• _Set exercise 1_
Using the Frieder Nake biography, answer the following:
(a) Since what year has Nake been in Bremen?
(b) In which gallery did he exhibit digital computer art in 1965?
(c) What is the title of his 1974 book?
• _Set exercise 2_
Write out the passage of the Frieder Nake biography from "He has taught" to "three big 'N's.", without changing a character.

• _Text block_
Frieder Nake (born December 16, 1938 in Stuttgart) is a professor for computer graphics at the department for computer science at the University of Bremen and visiting professor for hypermedia design at the University of the Arts Bremen. He lives and works in Bremen, Germany.

He has taught in Stuttgart, Toronto and Vancouver, and has been in Bremen since 1972. He specializes in interactive computer graphics, digital media, computer art, and semiotics. He has been a visiting professor at Universitetet Oslo, Aarhus Universitet, Universität Wien, University of Colorado at Boulder.

He was one of the first to exhibit digital computer art in 1965 (Galerie Wendelin Niedlich, Stuttgart). In the same year, other exhibitions were staged by Georg Nees in Stuttgart and A. Michael Noll in New York. Nake, Nees and Noll are generally recognized as pioneers of computer art, and in this context are sometimes called the three big 'N's.

He also was one of the first to analyze links between aesthetics and information theory. His book Ästhetik als Informationsverarbeitung (1974) is one of the first in this field, and greatly helped to promote research on the borderline between science and art. [1]

In the 1970s he was an active member of the Communist League of West Germany (KBW), for which he stood as a candidate in the Bremen Bürgerschaft elections.

• _Data lines_
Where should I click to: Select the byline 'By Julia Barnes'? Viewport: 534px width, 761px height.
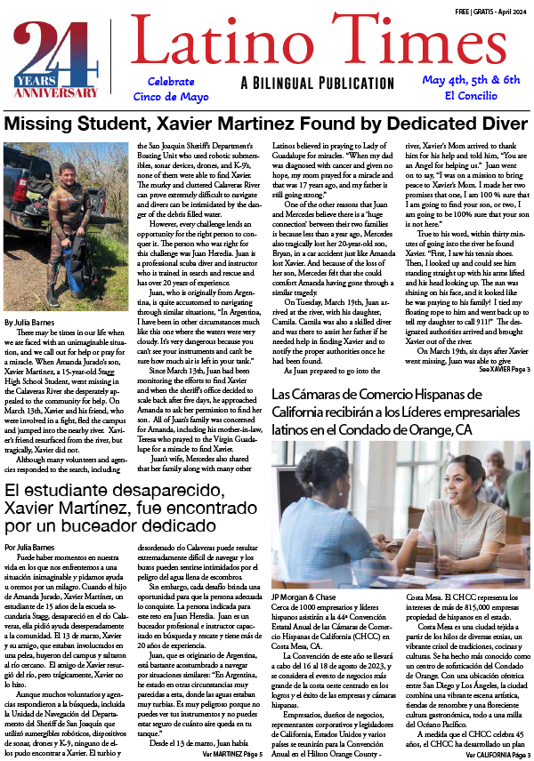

• _Solution 1_
(a) 1972
(b) Galerie Wendelin Niedlich, Stuttgart
(c) Ästhetik als Informationsverarbeitung

• _Solution 2_
He has taught in Stuttgart, Toronto and Vancouver, and has been in Bremen since 1972. He specializes in interactive computer graphics, digital media, computer art, and semiotics. He has been a visiting professor at Universitetet Oslo, Aarhus Universitet, Universität Wien, University of Colorado at Boulder.

He was one of the first to exhibit digital computer art in 1965 (Galerie Wendelin Niedlich, Stuttgart). In the same year, other exhibitions were staged by Georg Nees in Stuttgart and A. Michael Noll in New York. Nake, Nees and Noll are generally recognized as pioneers of computer art, and in this context are sometimes called the three big 'N's.